In his “Romeo and Juliet,” for example, he ridicules bourgeois habits, while in “Les Noces” he makes a reference to the fate of Albanian girls trying to flee their home country at all costs, including getting married to a complete stranger.

In 2019, he went to the famous Marseille women’s prison "Beaumette" and staged a production with five prisoners, aged 21 to 62, who were serving long sentences.

 “I am convinced that everyone needs art,” he said, “and I am ready to take a step towards those who really want this encounter, but somehow cannot make their move.”


								 				Jean-Claude Carbonne
Jean-Claude Carbonne

Honoring and transforming the original

Preljocaj first considered his own version of “Swan Lake” when he received an offer from the Diaghilev P.S. Festival in St. Petersburg in 2018 to choreograph a piece to celebrate Marius Petipa’s bicentenary. Preljocaj set his piece to music by Tchaikovsky, and the experience inspired him to take a closer look at the composer's work. “I must admit that Tchaikovsky had not even been on the periphery of my attention until then,” he said. “But soon I really wanted to create my ‘Swan Lake’ based on this brilliant music.”

In the process he said, “The biggest challenge was to put together the whole mosaic that we are talking about and create a ‘Swan Lake’ that will resonate with today's audiences.”
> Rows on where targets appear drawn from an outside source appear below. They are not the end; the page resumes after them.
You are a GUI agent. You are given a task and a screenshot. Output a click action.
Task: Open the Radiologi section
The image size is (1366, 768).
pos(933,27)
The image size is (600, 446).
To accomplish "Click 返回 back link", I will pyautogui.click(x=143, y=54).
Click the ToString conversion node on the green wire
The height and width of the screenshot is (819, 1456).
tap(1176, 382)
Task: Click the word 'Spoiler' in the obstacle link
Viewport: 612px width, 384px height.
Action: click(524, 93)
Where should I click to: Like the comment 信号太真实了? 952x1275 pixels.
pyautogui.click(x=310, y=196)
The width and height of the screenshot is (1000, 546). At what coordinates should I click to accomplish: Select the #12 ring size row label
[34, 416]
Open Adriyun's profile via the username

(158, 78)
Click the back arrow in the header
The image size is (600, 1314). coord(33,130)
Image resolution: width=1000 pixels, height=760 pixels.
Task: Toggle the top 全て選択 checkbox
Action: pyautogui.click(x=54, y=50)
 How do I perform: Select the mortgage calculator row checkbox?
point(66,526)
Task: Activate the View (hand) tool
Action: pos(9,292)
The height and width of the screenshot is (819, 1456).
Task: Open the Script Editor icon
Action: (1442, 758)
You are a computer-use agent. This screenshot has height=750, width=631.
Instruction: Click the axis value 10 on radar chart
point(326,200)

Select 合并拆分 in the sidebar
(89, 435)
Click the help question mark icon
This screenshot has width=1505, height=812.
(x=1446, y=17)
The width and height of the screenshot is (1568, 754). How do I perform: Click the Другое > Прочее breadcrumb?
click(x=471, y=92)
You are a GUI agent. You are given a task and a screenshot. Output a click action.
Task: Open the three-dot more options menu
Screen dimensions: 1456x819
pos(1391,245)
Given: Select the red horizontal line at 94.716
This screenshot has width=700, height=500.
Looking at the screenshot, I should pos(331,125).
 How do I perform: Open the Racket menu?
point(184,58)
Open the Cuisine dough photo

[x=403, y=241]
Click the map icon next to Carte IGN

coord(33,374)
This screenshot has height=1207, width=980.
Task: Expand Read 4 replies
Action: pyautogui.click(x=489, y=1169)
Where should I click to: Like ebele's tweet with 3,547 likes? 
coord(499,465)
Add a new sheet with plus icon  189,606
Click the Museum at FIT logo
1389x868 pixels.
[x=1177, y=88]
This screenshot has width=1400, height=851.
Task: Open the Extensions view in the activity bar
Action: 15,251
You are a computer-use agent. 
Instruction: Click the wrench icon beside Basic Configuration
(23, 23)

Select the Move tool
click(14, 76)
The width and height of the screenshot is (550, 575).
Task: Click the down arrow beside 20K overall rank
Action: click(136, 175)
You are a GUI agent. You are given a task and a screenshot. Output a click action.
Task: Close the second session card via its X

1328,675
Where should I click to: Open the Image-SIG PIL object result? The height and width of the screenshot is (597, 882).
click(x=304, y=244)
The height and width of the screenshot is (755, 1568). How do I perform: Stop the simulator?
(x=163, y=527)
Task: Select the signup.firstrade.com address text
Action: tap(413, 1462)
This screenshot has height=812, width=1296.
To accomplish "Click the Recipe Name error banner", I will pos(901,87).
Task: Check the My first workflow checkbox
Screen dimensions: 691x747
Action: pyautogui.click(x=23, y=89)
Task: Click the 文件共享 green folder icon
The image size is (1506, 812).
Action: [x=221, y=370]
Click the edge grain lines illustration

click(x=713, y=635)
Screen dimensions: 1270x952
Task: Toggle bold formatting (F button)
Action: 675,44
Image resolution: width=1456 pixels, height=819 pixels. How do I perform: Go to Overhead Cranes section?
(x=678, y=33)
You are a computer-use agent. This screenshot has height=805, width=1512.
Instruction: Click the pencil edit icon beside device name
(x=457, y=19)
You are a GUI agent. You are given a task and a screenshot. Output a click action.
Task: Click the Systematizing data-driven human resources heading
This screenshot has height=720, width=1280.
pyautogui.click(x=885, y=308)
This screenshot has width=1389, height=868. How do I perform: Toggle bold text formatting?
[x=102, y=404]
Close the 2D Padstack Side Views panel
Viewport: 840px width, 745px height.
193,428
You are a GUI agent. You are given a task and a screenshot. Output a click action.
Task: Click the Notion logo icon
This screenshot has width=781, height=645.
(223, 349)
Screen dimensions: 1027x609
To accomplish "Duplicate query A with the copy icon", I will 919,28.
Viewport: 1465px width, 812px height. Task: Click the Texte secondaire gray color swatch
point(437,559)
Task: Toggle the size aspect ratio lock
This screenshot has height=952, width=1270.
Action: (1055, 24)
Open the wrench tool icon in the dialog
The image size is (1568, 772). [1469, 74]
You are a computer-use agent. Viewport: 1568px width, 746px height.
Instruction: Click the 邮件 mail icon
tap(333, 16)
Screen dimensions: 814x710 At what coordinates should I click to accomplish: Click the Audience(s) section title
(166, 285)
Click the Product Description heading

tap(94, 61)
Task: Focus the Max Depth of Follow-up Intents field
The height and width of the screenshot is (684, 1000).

“I really wanted the audience, especially the younger generation, to have a feeling of belonging to this story. I had no intention to tell yet another romantic fairy tale; there is no shortage of such offerings. The pure and fragile image of the swan is a symbol of life on the planet. And if humanity does not stop committing violence against nature, then not only swans but even lakes, will cease to exist for future generations.”

He is not the first — or the last — choreographer to revisit “Swan Lake.” Mats Ek, Dada Masilo, John Neumeier, Matthew Bourne, Alexei Ratmansky and other choreographers have all created their own interpretations of Marius Petipa's masterpiece.


								 				Jean-Claude Carbonne
Jean-Claude Carbonne

“Petipa succeeded in creating a masterpiece that became synonymous with classical ballet,” Preljocaj said. “If we went out in the street and ask people to name their favorite ballet, I am sure that 'Swan Lake' would be the absolute winner. The drama, the emotional impact and depth of this work are unsurpassed, and so, naturally, it also appeals to contemporary choreographers.”

Even a choreographer like Preljocaj, who thrives in abstract choreography.

“The precise movements of abstract dance have a clear concept, they are subject to a certain logic, they have their own geometry and arithmetic. In a certain sense, at the heart of abstract choreography is a mathematical calculation. But the research I do to create abstract choreography also helps me a lot in my work on narrative ballets.”